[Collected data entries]
----
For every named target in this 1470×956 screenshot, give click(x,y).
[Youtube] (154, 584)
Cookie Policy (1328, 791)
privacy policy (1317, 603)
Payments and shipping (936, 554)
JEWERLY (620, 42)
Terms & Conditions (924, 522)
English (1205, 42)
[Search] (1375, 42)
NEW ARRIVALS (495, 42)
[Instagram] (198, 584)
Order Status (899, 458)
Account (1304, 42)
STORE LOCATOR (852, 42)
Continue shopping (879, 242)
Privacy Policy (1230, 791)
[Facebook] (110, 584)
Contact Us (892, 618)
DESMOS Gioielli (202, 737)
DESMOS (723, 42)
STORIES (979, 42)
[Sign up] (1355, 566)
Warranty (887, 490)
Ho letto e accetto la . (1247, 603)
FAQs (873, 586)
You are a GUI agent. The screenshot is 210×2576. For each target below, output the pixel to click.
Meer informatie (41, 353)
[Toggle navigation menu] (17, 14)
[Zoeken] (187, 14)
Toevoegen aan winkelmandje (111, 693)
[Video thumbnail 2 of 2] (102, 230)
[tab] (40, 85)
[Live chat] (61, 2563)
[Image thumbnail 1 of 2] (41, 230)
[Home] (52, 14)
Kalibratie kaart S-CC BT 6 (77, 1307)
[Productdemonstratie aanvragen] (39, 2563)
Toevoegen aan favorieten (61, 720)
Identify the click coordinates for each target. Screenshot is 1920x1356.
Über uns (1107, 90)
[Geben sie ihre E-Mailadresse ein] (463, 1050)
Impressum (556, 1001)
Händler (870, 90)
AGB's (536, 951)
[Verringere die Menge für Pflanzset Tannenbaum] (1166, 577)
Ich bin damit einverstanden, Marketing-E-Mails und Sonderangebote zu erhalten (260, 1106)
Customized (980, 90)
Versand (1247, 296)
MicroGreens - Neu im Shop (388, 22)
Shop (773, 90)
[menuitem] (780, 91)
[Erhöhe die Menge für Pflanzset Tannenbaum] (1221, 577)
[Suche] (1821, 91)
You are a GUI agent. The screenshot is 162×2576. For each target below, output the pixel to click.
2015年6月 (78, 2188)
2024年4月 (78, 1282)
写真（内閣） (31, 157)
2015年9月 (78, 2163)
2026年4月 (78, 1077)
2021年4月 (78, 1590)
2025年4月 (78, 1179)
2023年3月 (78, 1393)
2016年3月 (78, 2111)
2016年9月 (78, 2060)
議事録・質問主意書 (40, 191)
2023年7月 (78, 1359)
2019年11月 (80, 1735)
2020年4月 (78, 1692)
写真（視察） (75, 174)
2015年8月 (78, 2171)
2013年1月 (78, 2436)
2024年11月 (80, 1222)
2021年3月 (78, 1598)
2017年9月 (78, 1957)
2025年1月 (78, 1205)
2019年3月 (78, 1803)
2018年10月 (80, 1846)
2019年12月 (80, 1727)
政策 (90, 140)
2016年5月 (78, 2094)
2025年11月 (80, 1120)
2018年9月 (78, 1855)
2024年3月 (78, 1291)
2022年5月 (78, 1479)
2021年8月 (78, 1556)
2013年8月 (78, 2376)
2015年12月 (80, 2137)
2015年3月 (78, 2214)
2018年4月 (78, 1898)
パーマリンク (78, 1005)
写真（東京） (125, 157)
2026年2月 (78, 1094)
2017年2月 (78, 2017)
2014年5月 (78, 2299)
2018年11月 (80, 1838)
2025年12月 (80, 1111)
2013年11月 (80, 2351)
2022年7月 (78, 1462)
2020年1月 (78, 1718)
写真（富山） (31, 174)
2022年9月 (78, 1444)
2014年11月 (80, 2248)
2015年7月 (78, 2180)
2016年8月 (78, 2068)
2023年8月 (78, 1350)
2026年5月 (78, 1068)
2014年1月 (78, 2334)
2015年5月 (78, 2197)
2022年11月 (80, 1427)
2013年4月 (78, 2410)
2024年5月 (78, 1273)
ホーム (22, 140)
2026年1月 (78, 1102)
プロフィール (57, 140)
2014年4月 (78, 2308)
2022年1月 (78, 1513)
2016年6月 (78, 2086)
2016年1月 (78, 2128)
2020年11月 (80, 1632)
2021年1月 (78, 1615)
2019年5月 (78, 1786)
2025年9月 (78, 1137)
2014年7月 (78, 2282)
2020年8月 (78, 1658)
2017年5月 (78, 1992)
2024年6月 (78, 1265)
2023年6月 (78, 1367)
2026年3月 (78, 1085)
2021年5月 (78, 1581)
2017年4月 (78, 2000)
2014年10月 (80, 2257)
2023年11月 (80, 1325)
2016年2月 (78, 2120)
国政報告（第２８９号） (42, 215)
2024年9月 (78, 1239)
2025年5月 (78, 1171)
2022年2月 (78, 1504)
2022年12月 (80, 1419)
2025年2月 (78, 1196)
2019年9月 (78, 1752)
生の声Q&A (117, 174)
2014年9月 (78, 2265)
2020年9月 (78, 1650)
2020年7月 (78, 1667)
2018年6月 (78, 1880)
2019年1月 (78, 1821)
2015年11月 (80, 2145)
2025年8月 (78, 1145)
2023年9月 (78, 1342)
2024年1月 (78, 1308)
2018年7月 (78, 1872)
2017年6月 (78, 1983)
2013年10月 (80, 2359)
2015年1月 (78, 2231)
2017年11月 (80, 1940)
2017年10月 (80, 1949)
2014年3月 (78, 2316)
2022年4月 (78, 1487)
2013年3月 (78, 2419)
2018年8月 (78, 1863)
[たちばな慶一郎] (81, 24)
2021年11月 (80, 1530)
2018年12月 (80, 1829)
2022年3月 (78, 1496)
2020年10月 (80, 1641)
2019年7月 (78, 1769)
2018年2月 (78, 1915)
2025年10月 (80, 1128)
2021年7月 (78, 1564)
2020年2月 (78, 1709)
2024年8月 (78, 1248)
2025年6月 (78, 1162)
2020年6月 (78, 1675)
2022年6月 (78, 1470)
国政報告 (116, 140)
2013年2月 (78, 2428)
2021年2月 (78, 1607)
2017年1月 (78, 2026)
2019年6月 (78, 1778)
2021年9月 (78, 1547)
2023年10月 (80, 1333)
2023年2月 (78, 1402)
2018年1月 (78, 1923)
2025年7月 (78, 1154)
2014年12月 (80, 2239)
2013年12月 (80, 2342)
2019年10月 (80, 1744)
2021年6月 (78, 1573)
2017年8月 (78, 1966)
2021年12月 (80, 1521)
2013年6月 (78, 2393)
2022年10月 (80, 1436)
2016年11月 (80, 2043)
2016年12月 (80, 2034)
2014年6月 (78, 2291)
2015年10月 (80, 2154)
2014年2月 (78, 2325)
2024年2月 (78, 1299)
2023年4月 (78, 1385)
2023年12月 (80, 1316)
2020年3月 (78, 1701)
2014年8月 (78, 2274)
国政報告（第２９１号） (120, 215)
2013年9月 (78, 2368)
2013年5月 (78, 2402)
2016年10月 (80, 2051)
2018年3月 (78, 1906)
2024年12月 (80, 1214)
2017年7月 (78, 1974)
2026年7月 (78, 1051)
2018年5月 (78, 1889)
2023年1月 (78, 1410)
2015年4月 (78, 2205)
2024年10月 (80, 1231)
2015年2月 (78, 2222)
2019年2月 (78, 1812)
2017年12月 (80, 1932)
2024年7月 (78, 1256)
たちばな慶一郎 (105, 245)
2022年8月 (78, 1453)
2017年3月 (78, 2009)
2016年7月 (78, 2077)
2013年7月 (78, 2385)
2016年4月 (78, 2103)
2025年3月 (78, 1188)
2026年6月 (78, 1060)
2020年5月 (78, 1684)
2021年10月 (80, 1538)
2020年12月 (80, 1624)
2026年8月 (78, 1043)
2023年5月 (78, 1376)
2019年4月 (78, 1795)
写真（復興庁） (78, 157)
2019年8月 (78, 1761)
----
Extract all the entries word for word.

### [Answer for this exercise]
For every named target in this 1470×956 screenshot, give click(x,y).
[Youtube] (154, 584)
Cookie Policy (1328, 791)
privacy policy (1317, 603)
Payments and shipping (936, 554)
JEWERLY (620, 42)
Terms & Conditions (924, 522)
English (1205, 42)
[Search] (1375, 42)
NEW ARRIVALS (495, 42)
[Instagram] (198, 584)
Order Status (899, 458)
Account (1304, 42)
STORE LOCATOR (852, 42)
Continue shopping (879, 242)
Privacy Policy (1230, 791)
[Facebook] (110, 584)
Contact Us (892, 618)
DESMOS Gioielli (202, 737)
DESMOS (723, 42)
STORIES (979, 42)
[Sign up] (1355, 566)
Warranty (887, 490)
Ho letto e accetto la . (1247, 603)
FAQs (873, 586)
You are a GUI agent. The screenshot is 210×2576. For each target below, output the pixel to click.
Meer informatie (41, 353)
[Toggle navigation menu] (17, 14)
[Zoeken] (187, 14)
Toevoegen aan winkelmandje (111, 693)
[Video thumbnail 2 of 2] (102, 230)
[tab] (40, 85)
[Live chat] (61, 2563)
[Image thumbnail 1 of 2] (41, 230)
[Home] (52, 14)
Kalibratie kaart S-CC BT 6 (77, 1307)
[Productdemonstratie aanvragen] (39, 2563)
Toevoegen aan favorieten (61, 720)
Identify the click coordinates for each target. Screenshot is 1920x1356.
Über uns (1107, 90)
[Geben sie ihre E-Mailadresse ein] (463, 1050)
Impressum (556, 1001)
Händler (870, 90)
AGB's (536, 951)
[Verringere die Menge für Pflanzset Tannenbaum] (1166, 577)
Ich bin damit einverstanden, Marketing-E-Mails und Sonderangebote zu erhalten (260, 1106)
Customized (980, 90)
Versand (1247, 296)
MicroGreens - Neu im Shop (388, 22)
Shop (773, 90)
[menuitem] (780, 91)
[Erhöhe die Menge für Pflanzset Tannenbaum] (1221, 577)
[Suche] (1821, 91)
You are a GUI agent. The screenshot is 162×2576. For each target below, output the pixel to click.
2015年6月 (78, 2188)
2024年4月 (78, 1282)
写真（内閣） (31, 157)
2015年9月 (78, 2163)
2026年4月 (78, 1077)
2021年4月 (78, 1590)
2025年4月 (78, 1179)
2023年3月 (78, 1393)
2016年3月 (78, 2111)
2016年9月 (78, 2060)
議事録・質問主意書 (40, 191)
2023年7月 (78, 1359)
2019年11月 (80, 1735)
2020年4月 (78, 1692)
写真（視察） (75, 174)
2015年8月 (78, 2171)
2013年1月 (78, 2436)
2024年11月 (80, 1222)
2021年3月 (78, 1598)
2017年9月 (78, 1957)
2025年1月 (78, 1205)
2019年3月 (78, 1803)
2018年10月 (80, 1846)
2019年12月 (80, 1727)
政策 (90, 140)
2016年5月 (78, 2094)
2025年11月 (80, 1120)
2018年9月 (78, 1855)
2024年3月 (78, 1291)
2022年5月 (78, 1479)
2021年8月 (78, 1556)
2013年8月 (78, 2376)
2015年12月 (80, 2137)
2015年3月 (78, 2214)
2018年4月 (78, 1898)
パーマリンク (78, 1005)
写真（東京） (125, 157)
2026年2月 (78, 1094)
2017年2月 (78, 2017)
2014年5月 (78, 2299)
2018年11月 (80, 1838)
2025年12月 (80, 1111)
2013年11月 (80, 2351)
2022年7月 (78, 1462)
2020年1月 (78, 1718)
写真（富山） (31, 174)
2022年9月 (78, 1444)
2014年11月 (80, 2248)
2015年7月 (78, 2180)
2016年8月 (78, 2068)
2023年8月 (78, 1350)
2026年5月 (78, 1068)
2014年1月 (78, 2334)
2015年5月 (78, 2197)
2022年11月 (80, 1427)
2013年4月 (78, 2410)
2024年5月 (78, 1273)
ホーム (22, 140)
2026年1月 (78, 1102)
プロフィール (57, 140)
2014年4月 (78, 2308)
2022年1月 (78, 1513)
2016年6月 (78, 2086)
2016年1月 (78, 2128)
2020年11月 (80, 1632)
2021年1月 (78, 1615)
2019年5月 (78, 1786)
2025年9月 (78, 1137)
2014年7月 (78, 2282)
2020年8月 (78, 1658)
2017年5月 (78, 1992)
2024年6月 (78, 1265)
2023年6月 (78, 1367)
2026年3月 (78, 1085)
2021年5月 (78, 1581)
2017年4月 (78, 2000)
2014年10月 (80, 2257)
2023年11月 (80, 1325)
2016年2月 (78, 2120)
国政報告（第２８９号） (42, 215)
2024年9月 (78, 1239)
2025年5月 (78, 1171)
2022年2月 (78, 1504)
2022年12月 (80, 1419)
2025年2月 (78, 1196)
2019年9月 (78, 1752)
生の声Q&A (117, 174)
2014年9月 (78, 2265)
2020年9月 (78, 1650)
2020年7月 (78, 1667)
2018年6月 (78, 1880)
2019年1月 (78, 1821)
2015年11月 (80, 2145)
2025年8月 (78, 1145)
2023年9月 (78, 1342)
2024年1月 (78, 1308)
2018年7月 (78, 1872)
2017年6月 (78, 1983)
2013年10月 (80, 2359)
2015年1月 (78, 2231)
2017年11月 (80, 1940)
2017年10月 (80, 1949)
2014年3月 (78, 2316)
2022年4月 (78, 1487)
2013年3月 (78, 2419)
2018年8月 (78, 1863)
[たちばな慶一郎] (81, 24)
2021年11月 (80, 1530)
2018年12月 (80, 1829)
2022年3月 (78, 1496)
2020年10月 (80, 1641)
2019年7月 (78, 1769)
2018年2月 (78, 1915)
2025年10月 (80, 1128)
2021年7月 (78, 1564)
2020年2月 (78, 1709)
2024年8月 (78, 1248)
2025年6月 (78, 1162)
2020年6月 (78, 1675)
2022年6月 (78, 1470)
国政報告 (116, 140)
2013年2月 (78, 2428)
2021年2月 (78, 1607)
2017年1月 (78, 2026)
2019年6月 (78, 1778)
2021年9月 (78, 1547)
2023年10月 (80, 1333)
2023年2月 (78, 1402)
2018年1月 (78, 1923)
2025年7月 (78, 1154)
2014年12月 (80, 2239)
2013年12月 (80, 2342)
2019年10月 (80, 1744)
2021年6月 (78, 1573)
2017年8月 (78, 1966)
2021年12月 (80, 1521)
2013年6月 (78, 2393)
2022年10月 (80, 1436)
2016年11月 (80, 2043)
2016年12月 (80, 2034)
2014年6月 (78, 2291)
2015年10月 (80, 2154)
2014年2月 (78, 2325)
2024年2月 (78, 1299)
2023年4月 (78, 1385)
2023年12月 (80, 1316)
2020年3月 (78, 1701)
2014年8月 (78, 2274)
国政報告（第２９１号） (120, 215)
2013年9月 (78, 2368)
2013年5月 (78, 2402)
2016年10月 (80, 2051)
2018年3月 (78, 1906)
2024年12月 (80, 1214)
2017年7月 (78, 1974)
2026年7月 (78, 1051)
2018年5月 (78, 1889)
2023年1月 (78, 1410)
2015年4月 (78, 2205)
2024年10月 (80, 1231)
2015年2月 (78, 2222)
2019年2月 (78, 1812)
2017年12月 (80, 1932)
2024年7月 (78, 1256)
たちばな慶一郎 (105, 245)
2022年8月 (78, 1453)
2017年3月 (78, 2009)
2016年7月 (78, 2077)
2013年7月 (78, 2385)
2016年4月 (78, 2103)
2025年3月 (78, 1188)
2026年6月 (78, 1060)
2020年5月 (78, 1684)
2021年10月 (80, 1538)
2020年12月 (80, 1624)
2026年8月 (78, 1043)
2023年5月 (78, 1376)
2019年4月 (78, 1795)
写真（復興庁） (78, 157)
2019年8月 (78, 1761)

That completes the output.